El relato de una sobreviviente de la Shoá
Etka Gertler de Ursztein era una adolescente que, como tantos otros judíos, debía enfrentar al antisemitismo que se expandía en Polonia, cuando junto a su familia fue obligada a ingresar al Gueto de Lodz. Sería tan solo el comienzo del horror, que la llevaría a recorrer campos de concentración, y perder a su padre y dos hermanos.
Luchando siempre por sobrevivir, fue liberada con su madre y su hermana del barco Cap Arcona en 1945. Llegó a la Argentina con su pequeño hijo nacido en Alemania y su esposo, también sobreviviente de Auschwitz. Formó su familia y vivió una vida plena. Pero a sus más de 80 años decidió quebrar el silencio y relatar su experiencia.

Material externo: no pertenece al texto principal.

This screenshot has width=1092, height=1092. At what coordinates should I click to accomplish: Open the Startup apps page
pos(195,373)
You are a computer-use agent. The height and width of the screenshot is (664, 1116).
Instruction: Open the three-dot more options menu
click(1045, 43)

Porque sabe que, si bien recordar puede ser doloroso, es aún mayor el dolor de la indiferencia y el olvido; porque quiso dejar un legado; porque en cada testimonio hablan las víctimas, las que sobrevivieron y las que no; y porque cada palabra es una herida sin consuelo y es también un grito de justicia.

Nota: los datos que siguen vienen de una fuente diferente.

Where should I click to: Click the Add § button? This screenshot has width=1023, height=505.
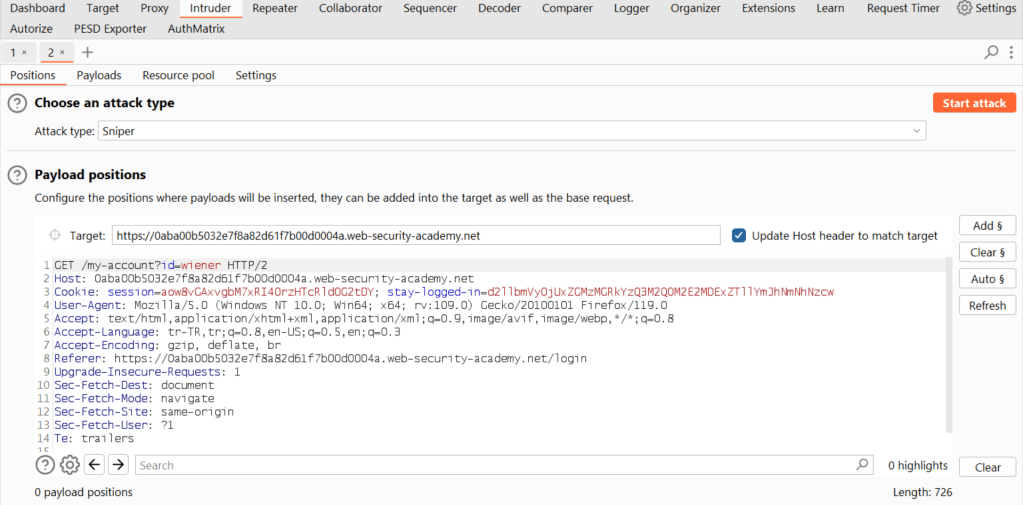988,226
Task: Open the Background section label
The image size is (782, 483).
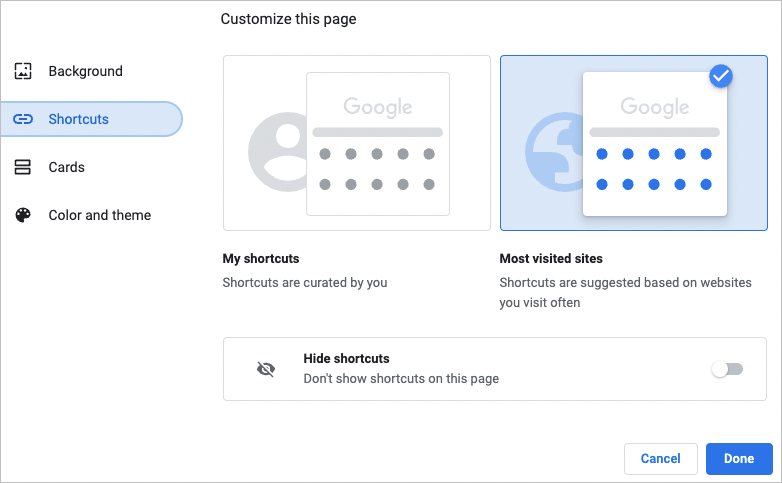Action: (x=86, y=72)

Etka, quien es socia de AMIA desde el origen de la institución, formalizando así su pertenencia comunitaria, nos hizo llegar su libro Un dolor menor es contar la verdad. A continuación compartimos un fragmento:
“El tiempo se había convertido en un enigma. Nadie sabía cuánto ni qué marcaba el almanaque. Días, horas, semanas. Era lo mismo. Era nuestro fin, nuestra terminación en cámara lenta y sin saber cuándo, con exactitud, cerraríamos los ojos para no volver a abrirlos.
Ese día escuchamos un estruendo atronador. Los alemanes nos reunieron a todas. Estábamos, la verdad, muertas… Dormíamos, comíamos, hablábamos sobre los muertos. No entiendo aún cómo, después de haber caminado sobre cadáveres, estoy sentada aquí, ahora, en el living de mi casa, contando todo esto. Creo que hacerlo ayuda, hasta a mí misma, a creer que haya sucedido.

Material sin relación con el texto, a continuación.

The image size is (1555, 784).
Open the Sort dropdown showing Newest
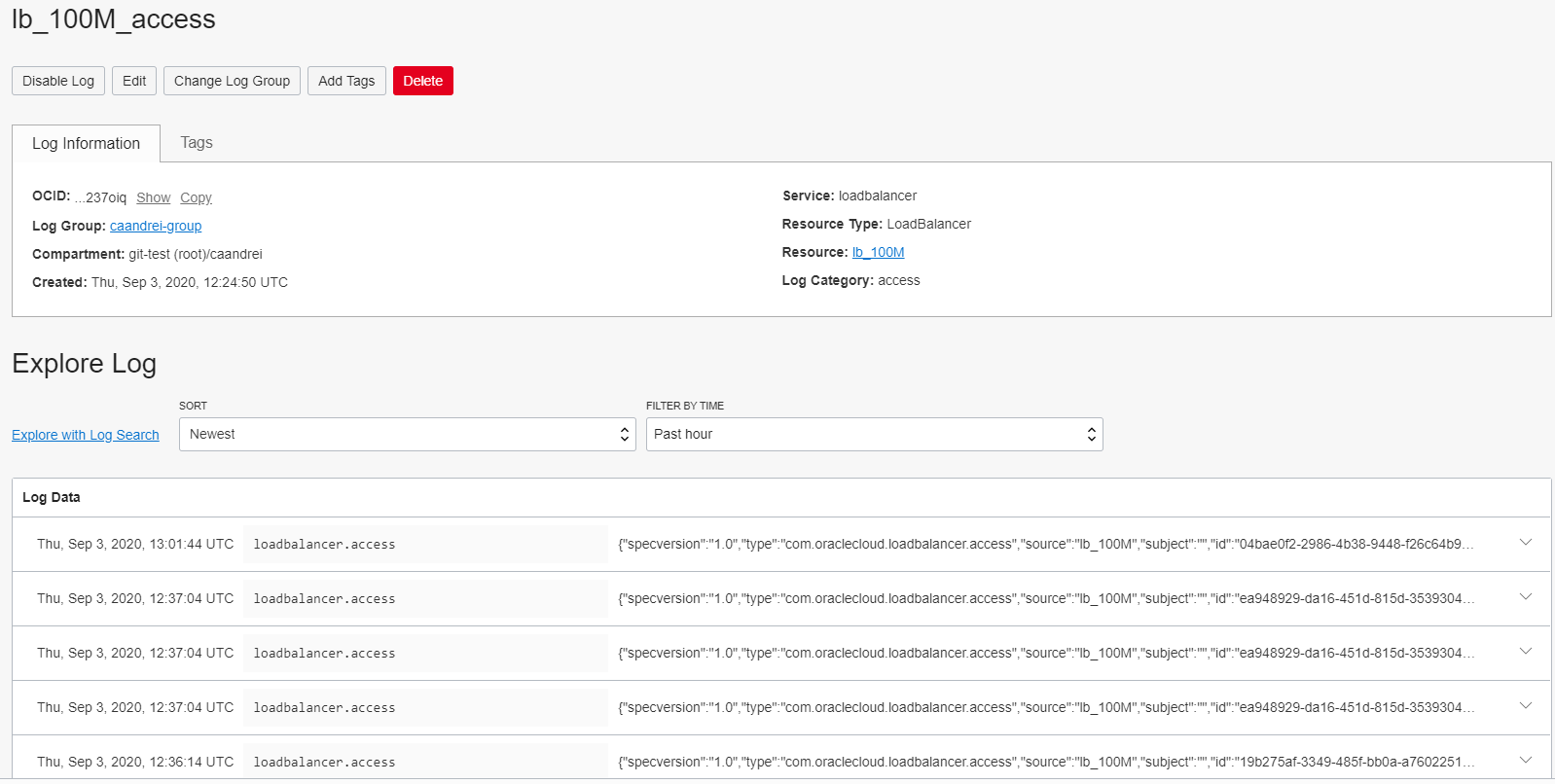pos(407,435)
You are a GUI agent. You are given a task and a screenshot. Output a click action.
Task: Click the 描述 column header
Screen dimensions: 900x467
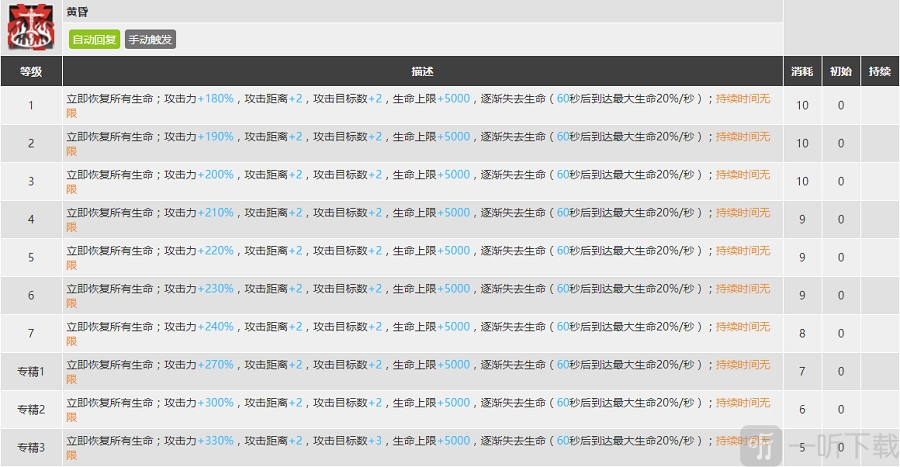click(422, 72)
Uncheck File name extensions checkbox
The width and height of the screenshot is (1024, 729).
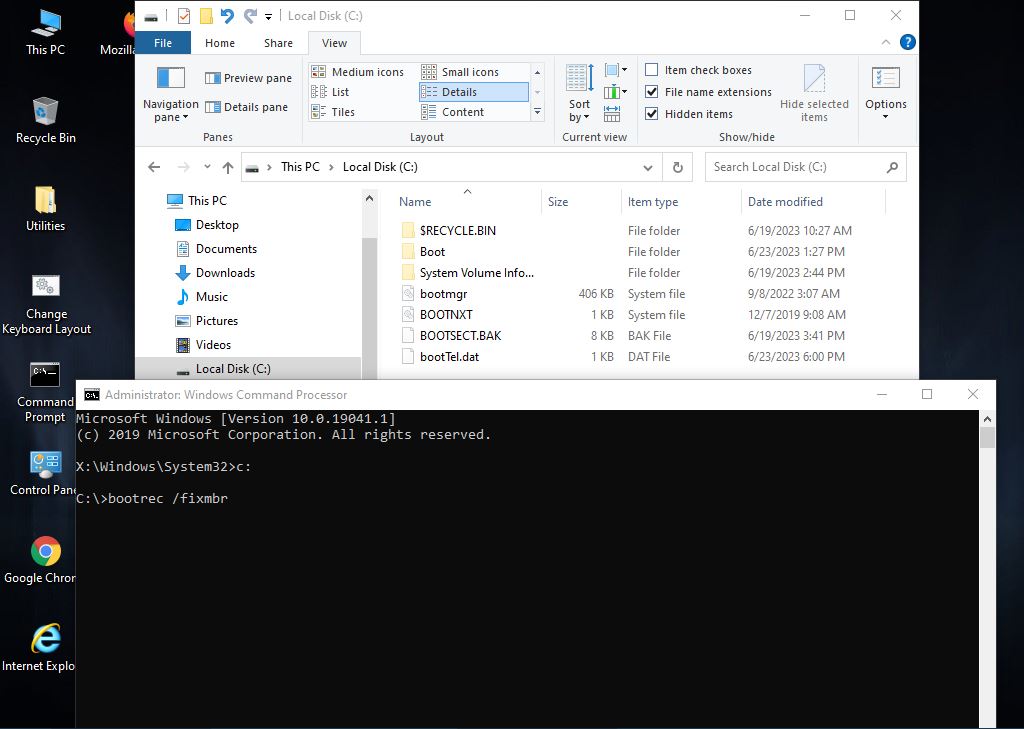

¿Cómo puede suceder que un ser humano, después de haber habitado, literalmente, sobre muertos aún continúe vivo?
El estruendo pertenecía a las tropas del Ejército Ruso, que marchaban cada vez más cerca. La liberación de Sttuthof se llevó a cabo a fines de abril de 1945. Lo primero que bombardearon fue el cementerio y las cámaras de gas, que tenían capacidad de matar a 150 personas por vez. Pero ninguna de nosotras llegó a saberlo.
Ni siquiera sabíamos que el fin de la guerra se acercaba. No sabíamos del avance de los norteamericanos ni que apenas un mes y unos días después, el 6 de junio de 1944, las fuerzas aliadas desembarcarían en Normandía, en la costa francesa, para iniciar desde allí la liberación progresiva de los territorios ocupados por los nazis. El comienzo del fin para su sangriento dominio.
Pero, como deseaban evitar que los rusos o los aliados encontraran a todos esos prisioneros como muertos en vida, convertidos en espantosos rastros aún vivientes erigidos en evidencia de las atrocidades que habían cometido, decidieron trasladarnos, aplicando la misma política en toda Europa: borrar todas las huellas del desastre. Y, si las circunstancias aún lo permitían, seguir obteniendo beneficios de la explotación de mano de obra esclava hasta el mismo final, aunque ya nadie podía siquiera levantar su brazo para tocar su propia cabeza.
Al escuchar el amenazante trueno del bombardeo miré a mi madre y a mi hermana, y les dije, con un hilo de voz: Dios me libre, nos van a matar a todos. Quisiera vivir un día más para contar mi historia y ¿sabés para qué? Para comer un pedazo de pan con arenque. Mamá, ella era tan dulce, riendo, me respondió: Vas a ver, Dios nos va a dar vida. Mientra haya sangre fluyendo por una vena, hay esperanza”.